OPSEU says there is "no way" it will support a new social assistance program if it doesn't involve social assistance staff.

Ontario’s principal public service union says it will not support the province’s basic income experiment if it means job losses for social workers.

"Frontline social assistance staff are open to seeing their job descriptions evolve, but there is no way we will support any new model of social assistance delivery that doesn't involve them," said Warren Thomas, president of the Ontario Public Service Employees Union (OPSEU).

Thomas said he is “all for” the basic income if it helps raise people out of poverty, "but people in poverty need more than money. They need employment counseling, housing supports, crisis intervention, and personal advocacy. And those things can only be provided by real live human beings who care for a living."

The province of Ontario recently released the results of its public consultations on the basic income in a document titled “What We Heard.”

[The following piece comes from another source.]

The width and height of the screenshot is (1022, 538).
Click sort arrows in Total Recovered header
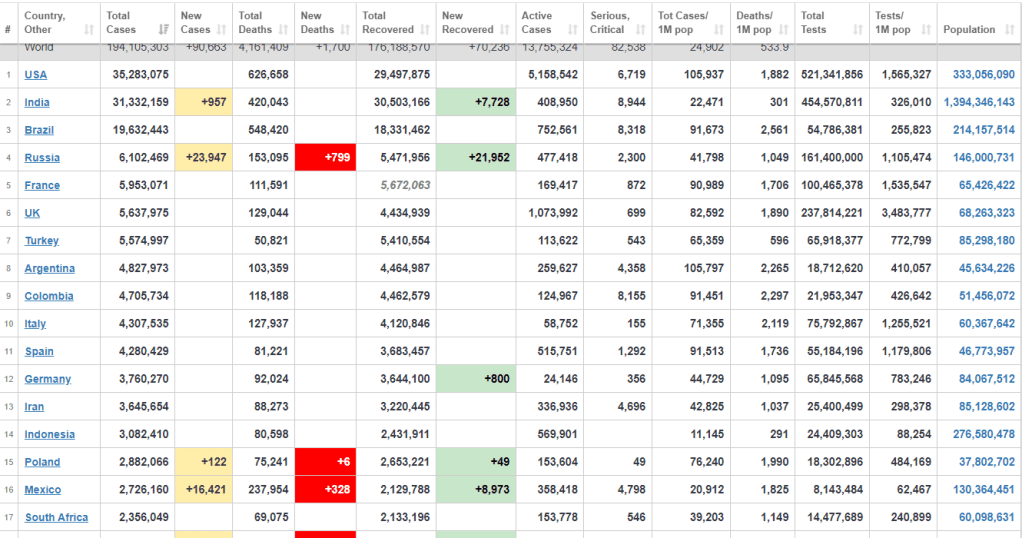point(426,30)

“‘What We Heard’ clearly didn't hear the voices of frontline social assistance workers," Thomas said in a statement. The provincial report “doesn't ... mention frontline social assistance staff at all,” he added.

Many advocates of the basic income — including Hugh Segal, the former Senator hired by the provincial Liberals as a consultant on the basic income project — say part of its benefit is to reduce the intrusiveness of government into people’s private lives.

Unlike “means-tested” programs like welfare and unemployment insurance, a basic income wouldn’t require public servants passing judgment on individuals, they argue. But the flipside of this is that there could be far less demand for the social workers involved in dispensing public assistance.

In its submission to the province, the OPSEU argued that the government wouldn’t be able to save much money by replacing some existing programs with a basic income. The cost of administering Ontario’s welfare and disability programs, including labour costs, amounts to just 3.7 per cent of the total cost, the submission stated.

As basic income experiments proliferate around the world — including in Prince Edward Island, the Netherlands, Finland and Kenya — some labour unions are starting to voice opposition to a plan they fear could make many public service jobs redundant.

Finland’s largest labour union, SAK, recently called the country’s basic income experiment “useless” and made what would ordinarily be a conservative argument against it — that it would encourage people to drop out of the workforce, harming economic productivity.

Ontario announced a basic income pilot project as part of its spring 2016 budget, and hired Segal to lead the effort.

Segal’s report, released last fall, proposed two different experiments in which low-income earners would receive a top-up to $1,320 a month, or 75 per cent of the province’s low income mark. A third experiment would see recipients receive 100 per cent of the low income mark, and each group would try out different ways of calculating taxes on additional earned income. Those with disabilities would be granted additional money.

The pilot projects would replace the Ontario Works welfare program and the province's disability support program.

The province is expected to announce the locations and details of the basic income pilot projects later this year. Segal has suggested the projects run no less than three years.